Long bones consists of a body or shaft and two extremities. The body, or diaphysis is cylindrical, with a central cavity termed the medullary cavity. The wall consists of dense, compact tissue of considerable thickness in the middle part of the body, but becoming thinner toward the extremities. Within the medullary cavity is adipose tissue or "yellow bone marrow".

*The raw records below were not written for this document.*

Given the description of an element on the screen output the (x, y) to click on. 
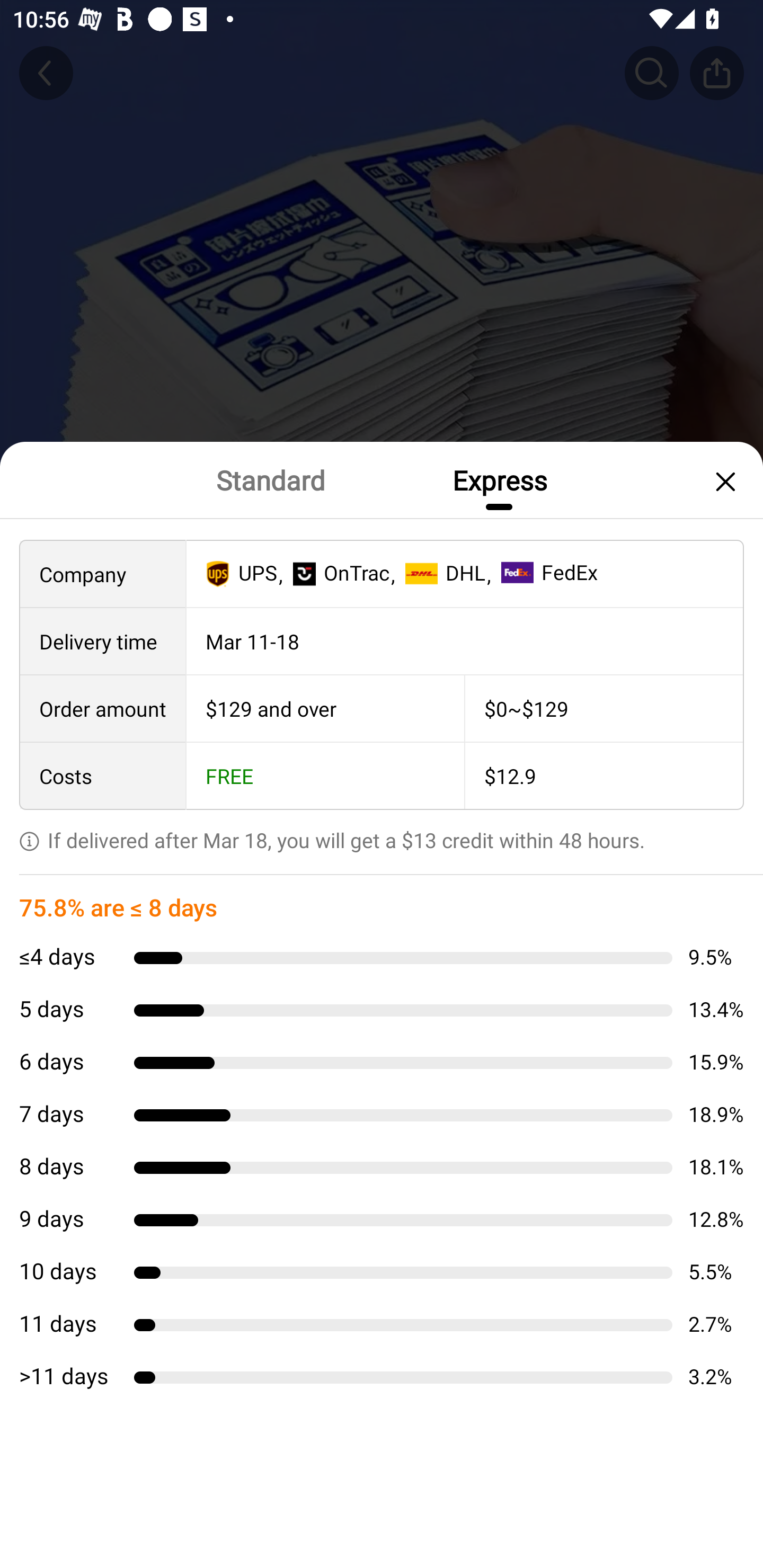
Standard (269, 479)
Express (499, 479)
close (723, 481)
Free shipping on all orders Exclusive offer (381, 836)
Given the description of an element on the screen output the (x, y) to click on. 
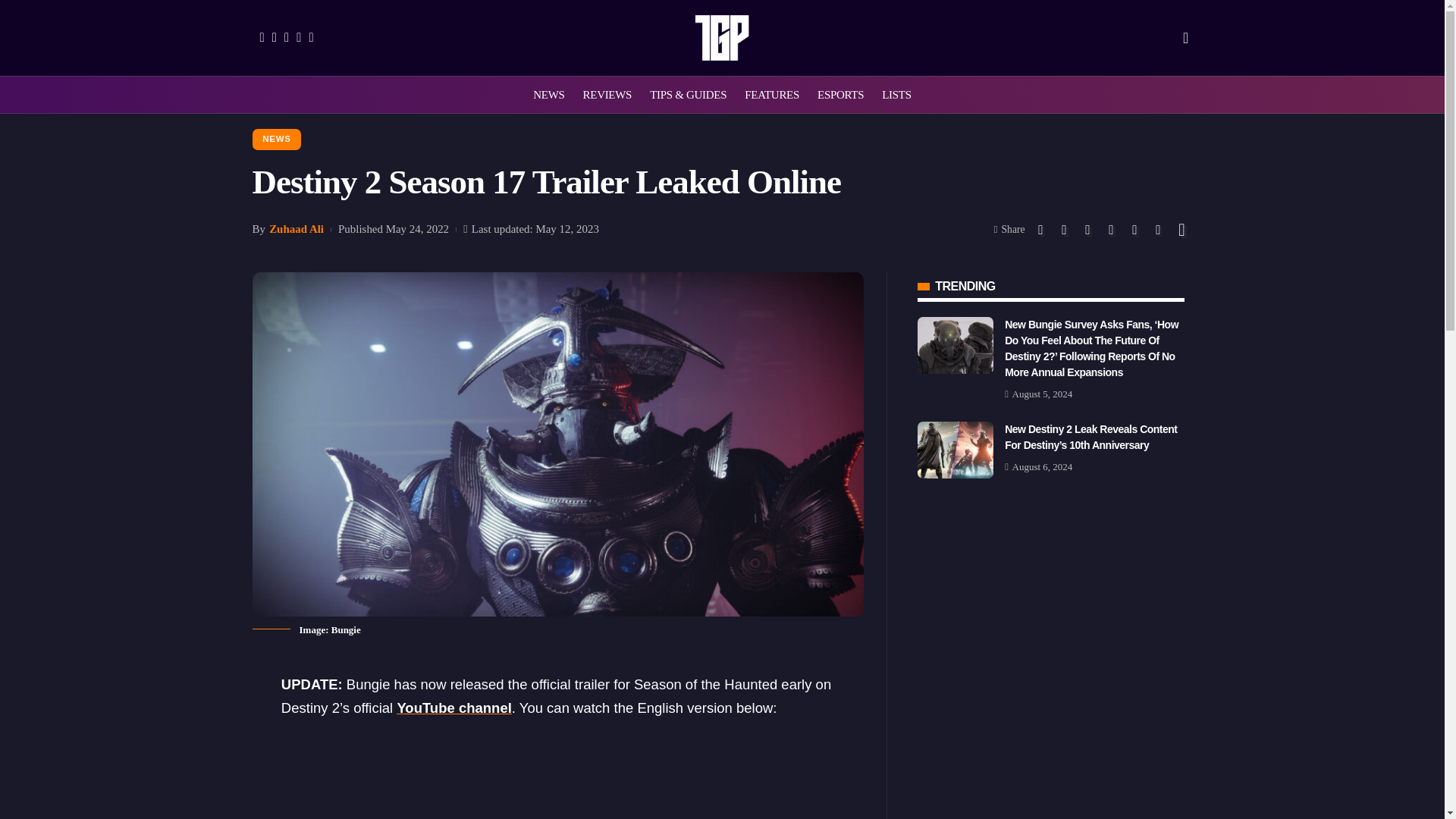
REVIEWS (607, 94)
LISTS (896, 94)
ESPORTS (840, 94)
The Game Post (721, 37)
NEWS (548, 94)
FEATURES (771, 94)
Given the description of an element on the screen output the (x, y) to click on. 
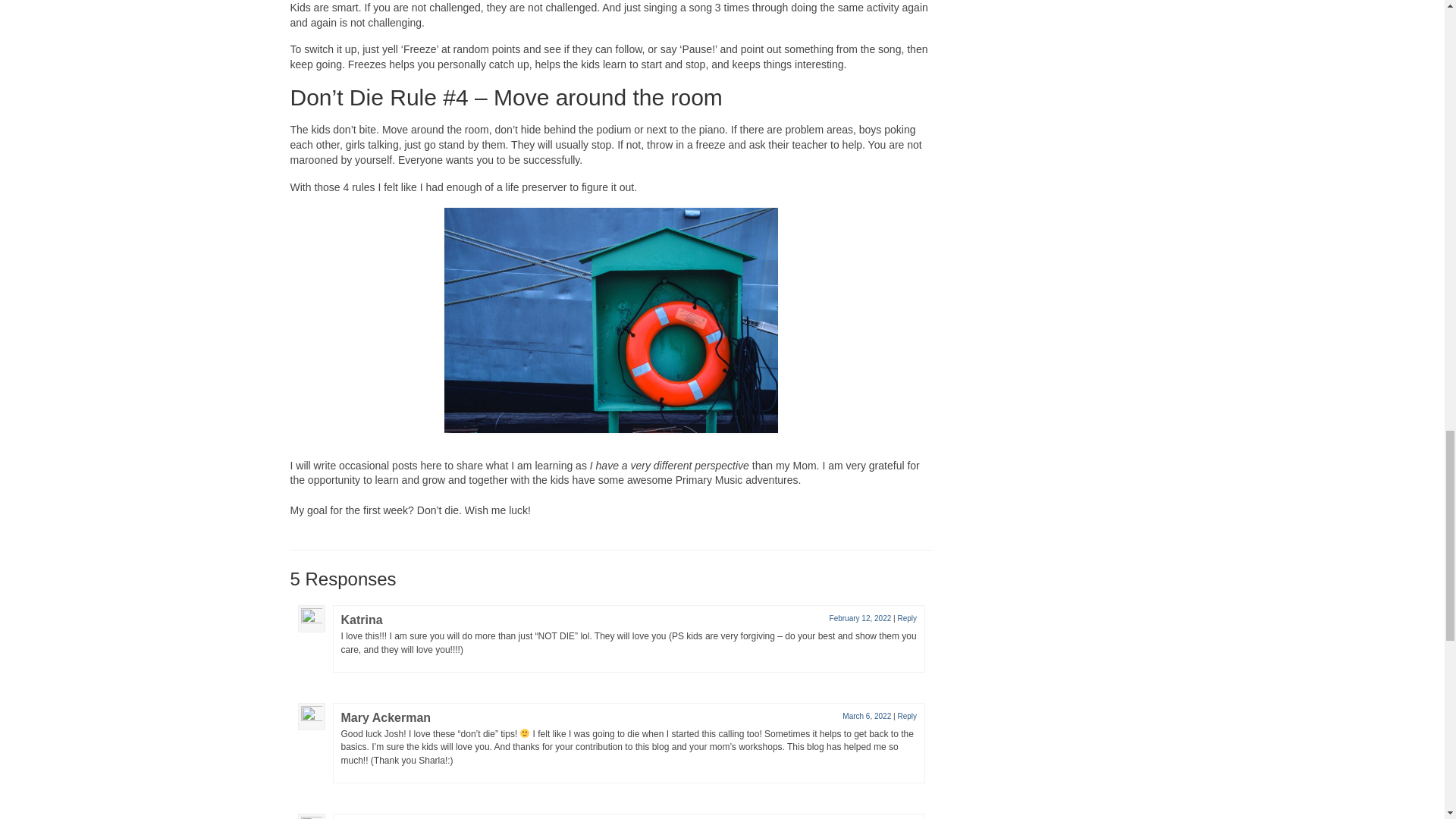
February 12, 2022 (860, 618)
Reply (906, 618)
Reply (906, 715)
March 6, 2022 (867, 715)
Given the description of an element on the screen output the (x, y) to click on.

The extremities are refered to as the epiphysis. Within the epiphysis is the "spongy bone" also known as "red bone marrow". It is within this marrow that red blood cells are produced at an average rate of 2.5 million per second. Running horizontally across the spongy bone of this region is the Epiphyseal line which is a region of cell growth responsible for lateral bone growth during youth, when growth is complete this line calcifies and becomes known as the epiphyseal plate.

Nutrient foramen run through the compact bone and allow the passage of nutrients in and out of the bone. There is a thin outer layer of connective tissue called the PERIOSTEUM which is highly vascular and allows for muscle and tendon attachment, it is bound to the bone itself by PERFORATING FIBERS which are composed of collagen. This layer does not cover the articulating regions of the bone. The bones belonging to this class include: the clavicle, humerus, radius, ulna, femur, tibia, fibula, metacarpals, metatarsals, and phalanges. it is strongest largest of all body bones.


Short bones are generally equal in length, width, and thickness. They are found in the wrists and ankles. Aside from points of insertion and vascular areas, short bones are almost completely covered by articular surfaces.


These bones are composed of two thin layers of compact tissue enclosing between them a variable quantity of spongy bone. They generally offer protection, as is the case with the bones of the cranium and with the ribs and sternum.